A MASKED sex attacker accused of raping a teenage girl at knife-point in an Ipswich park nearly 20 years ago was tracked down by police following advances in DNA testing, it has been claimed.

Police officers carrying out a “cold case” review of the terrifying attack on a 17-year-old girl in Gippeswyk Park in January 1990 arrested 50-year-old Phil Collins last year after his DNA was found on her underwear, Ipswich Crown Court was told.

Prosecutor Steven Spence said DNA found on the victim's bra and knickers “precisely” matched that of Collins' and the chances of it coming from someone else were one in a billion.

Collins, who had been living in Heatherhayes, Ipswich, was one of a number of people questioned by police at the time of the alleged rape but had denied any knowledge of the attack and claimed to have an alibi.
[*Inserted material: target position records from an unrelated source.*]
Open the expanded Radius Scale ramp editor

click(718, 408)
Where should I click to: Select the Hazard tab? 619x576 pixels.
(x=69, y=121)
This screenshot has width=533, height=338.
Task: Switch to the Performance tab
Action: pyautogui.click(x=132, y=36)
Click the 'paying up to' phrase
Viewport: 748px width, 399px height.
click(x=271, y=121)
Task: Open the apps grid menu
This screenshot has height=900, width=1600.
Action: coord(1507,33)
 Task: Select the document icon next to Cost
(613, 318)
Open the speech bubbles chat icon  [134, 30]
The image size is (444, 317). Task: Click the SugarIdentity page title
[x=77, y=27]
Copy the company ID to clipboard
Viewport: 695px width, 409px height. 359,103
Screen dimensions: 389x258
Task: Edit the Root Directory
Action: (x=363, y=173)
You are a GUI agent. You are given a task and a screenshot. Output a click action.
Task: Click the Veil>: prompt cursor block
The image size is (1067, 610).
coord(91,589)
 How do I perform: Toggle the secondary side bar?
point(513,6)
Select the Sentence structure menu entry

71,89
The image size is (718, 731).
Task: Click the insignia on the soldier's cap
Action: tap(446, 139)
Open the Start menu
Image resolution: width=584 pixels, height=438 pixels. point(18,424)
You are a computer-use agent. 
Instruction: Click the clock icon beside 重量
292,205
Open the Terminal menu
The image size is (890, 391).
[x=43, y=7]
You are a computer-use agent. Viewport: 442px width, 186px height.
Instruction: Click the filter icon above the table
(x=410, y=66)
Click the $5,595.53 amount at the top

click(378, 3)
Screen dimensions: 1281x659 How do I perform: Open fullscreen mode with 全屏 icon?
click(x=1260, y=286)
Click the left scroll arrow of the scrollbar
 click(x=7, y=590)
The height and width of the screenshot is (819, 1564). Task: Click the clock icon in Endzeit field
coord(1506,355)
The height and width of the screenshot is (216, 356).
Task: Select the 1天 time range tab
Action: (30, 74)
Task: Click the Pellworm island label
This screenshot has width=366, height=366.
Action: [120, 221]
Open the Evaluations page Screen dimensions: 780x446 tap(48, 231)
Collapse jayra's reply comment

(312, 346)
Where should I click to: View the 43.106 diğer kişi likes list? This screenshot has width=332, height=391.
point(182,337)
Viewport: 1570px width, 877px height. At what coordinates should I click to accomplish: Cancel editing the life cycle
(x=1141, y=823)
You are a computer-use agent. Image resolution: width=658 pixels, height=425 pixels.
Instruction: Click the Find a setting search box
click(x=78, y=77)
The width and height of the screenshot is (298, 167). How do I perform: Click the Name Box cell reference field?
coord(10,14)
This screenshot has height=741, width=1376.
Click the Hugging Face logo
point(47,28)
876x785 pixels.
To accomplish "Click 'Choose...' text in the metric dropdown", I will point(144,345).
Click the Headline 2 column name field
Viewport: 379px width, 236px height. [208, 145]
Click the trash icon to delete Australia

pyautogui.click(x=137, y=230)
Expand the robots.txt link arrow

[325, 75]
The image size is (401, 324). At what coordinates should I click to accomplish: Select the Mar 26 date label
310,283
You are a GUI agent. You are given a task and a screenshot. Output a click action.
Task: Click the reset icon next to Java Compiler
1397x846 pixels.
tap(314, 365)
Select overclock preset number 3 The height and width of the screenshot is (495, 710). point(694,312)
Mr Spence said the science of DNA at that time had been in its infancy and was not nearly as sophisticated as it is today and the police inquiry had drawn a blank.

However, samples taken at the time of the rape were kept in secure storage at forensic laboratories and the case was reinvestigated following advances in technology which enabled the samples to be subjected to more sensitive analysis.

Collins, of Dickens Road, Ipswich, has denied a charge of rape along with two charges each of indecent assault and buggery on the woman on January 14, 1990.

Mr Spence told the court that on the evening in question the woman had been feeling “fed up and depressed” and had left her home in the Whitehouse area of Ipswich at around 7pm to visit a friend in Waterloo Road.

Finding that her friend was out, the woman decided to walk to Gippeswyk Park and had arrived there at approximately between 8pm and 8.30pm.

After entering the park through the Gippeswyk Road entrance she had followed a footpath near the railway line and was near some huts when she saw someone “lurking” in the shadows, said Mr Spence.

As she walked past the figure had emerged and the woman saw he was wearing a black stocking over his head and was armed with a kitchen knife.

The man put a hand over the woman's mouth to stop her screaming and had held the knife in front of her while pulling her to the rear of the huts.

There he ordered her to strip naked before allegedly raping her and sexually assaulting her in a number of other ways.

At the end of her ordeal the woman was ordered not to look up and was warned that she would be “damaged” if she didn't stay where she was.

She had eventually got dressed and fled from the park and had telephoned the police from a telephone box in Bramford Road at 9pm.

“She was in pain, traumatised, fearful and petrified,” said Mr Spence.

The woman was medically examined and was found to have injuries consistent with her being sexually assaulted.

Mr Spence said that after Collins, who has a heart condition, was arrested last year he declined to answer questions put to him by police officers but in a prepared statement said he couldn't remember what had happened in 1990.

The trial, which is expected to last two weeks, continues today (Tues).